Other sectors were not immune to that mood of rebellion. Last month, extended periods of shortage of water supply propelled villagers of Borolos (situated in the governorate of Kafr El-Sheikh) to blockade the international coastal road that stretches along the Mediterranean from Rafah in the East to Salloum in the West. The ‘uprising of the thirsty’ moved to numerous villages in Egypt’s Delta, where, for years, clean water has been a scarcity and governmental inattention is always in abundance.

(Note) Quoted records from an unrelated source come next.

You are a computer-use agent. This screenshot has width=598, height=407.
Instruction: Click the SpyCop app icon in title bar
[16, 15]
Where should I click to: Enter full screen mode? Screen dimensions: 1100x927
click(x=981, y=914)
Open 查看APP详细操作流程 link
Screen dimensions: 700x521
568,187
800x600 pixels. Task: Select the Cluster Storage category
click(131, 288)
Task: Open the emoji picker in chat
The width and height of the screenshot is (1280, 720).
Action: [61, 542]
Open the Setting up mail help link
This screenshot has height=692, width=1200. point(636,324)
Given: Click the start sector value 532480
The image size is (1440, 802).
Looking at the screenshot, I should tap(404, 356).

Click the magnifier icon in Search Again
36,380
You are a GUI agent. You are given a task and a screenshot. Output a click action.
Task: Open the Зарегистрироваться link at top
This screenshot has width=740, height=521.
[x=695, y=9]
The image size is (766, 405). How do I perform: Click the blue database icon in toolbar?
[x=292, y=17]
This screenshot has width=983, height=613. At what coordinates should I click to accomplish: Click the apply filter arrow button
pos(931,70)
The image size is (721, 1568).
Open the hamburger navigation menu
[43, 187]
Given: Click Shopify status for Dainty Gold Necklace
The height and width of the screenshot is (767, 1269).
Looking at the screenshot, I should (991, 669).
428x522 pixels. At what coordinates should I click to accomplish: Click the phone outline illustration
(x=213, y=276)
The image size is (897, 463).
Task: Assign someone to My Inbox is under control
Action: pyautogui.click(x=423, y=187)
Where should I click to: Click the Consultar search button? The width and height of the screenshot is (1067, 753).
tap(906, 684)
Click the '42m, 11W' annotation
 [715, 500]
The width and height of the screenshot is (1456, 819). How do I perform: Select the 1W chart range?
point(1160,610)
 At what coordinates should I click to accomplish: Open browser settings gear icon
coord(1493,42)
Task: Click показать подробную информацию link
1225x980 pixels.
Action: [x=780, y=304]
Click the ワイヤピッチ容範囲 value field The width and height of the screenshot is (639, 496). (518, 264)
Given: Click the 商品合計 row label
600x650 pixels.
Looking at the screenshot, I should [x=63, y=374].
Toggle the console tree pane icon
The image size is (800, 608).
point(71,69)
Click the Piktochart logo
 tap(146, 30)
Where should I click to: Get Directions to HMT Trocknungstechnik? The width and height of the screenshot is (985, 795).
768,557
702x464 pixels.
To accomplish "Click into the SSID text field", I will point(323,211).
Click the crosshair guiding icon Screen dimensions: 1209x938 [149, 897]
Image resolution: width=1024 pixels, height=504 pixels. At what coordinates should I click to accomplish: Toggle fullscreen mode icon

Something in Egypt is changing, albeit slowly. The long-standing asymmetry of power between the state and its feeble subjects has changed, at least psychologically. Many Egyptians are coming to the realization that the state is not that omnipotent entity they traditionally thought it is, and that it could be challenged. In fact, some are even promising its vulnerability and anticipating its demise. The state has undeniably lost much of the aura of respect and sacredness it has always surrounded itself with. The iron fist of security agencies has proved to be futile on more than one occasion, and further capitalization of that obsolete weapon is bound to backfire. The supremacy of the state media is waning too, thanks to the proliferation of the internet and satellite channels.
In short, the metaphysical stature of the Egyptian state is slowly fading away, something that Mubarak and his henchmen are probably losing sleep over, for, in many ways, it is reminiscent of the frantic days preceding Sadat s assassination. Nael M. Shamais a PhD candidate, School of International Relations, University of St. Andrews, UK. The commentary is published by DAILY NEWS EGYPT with his permission.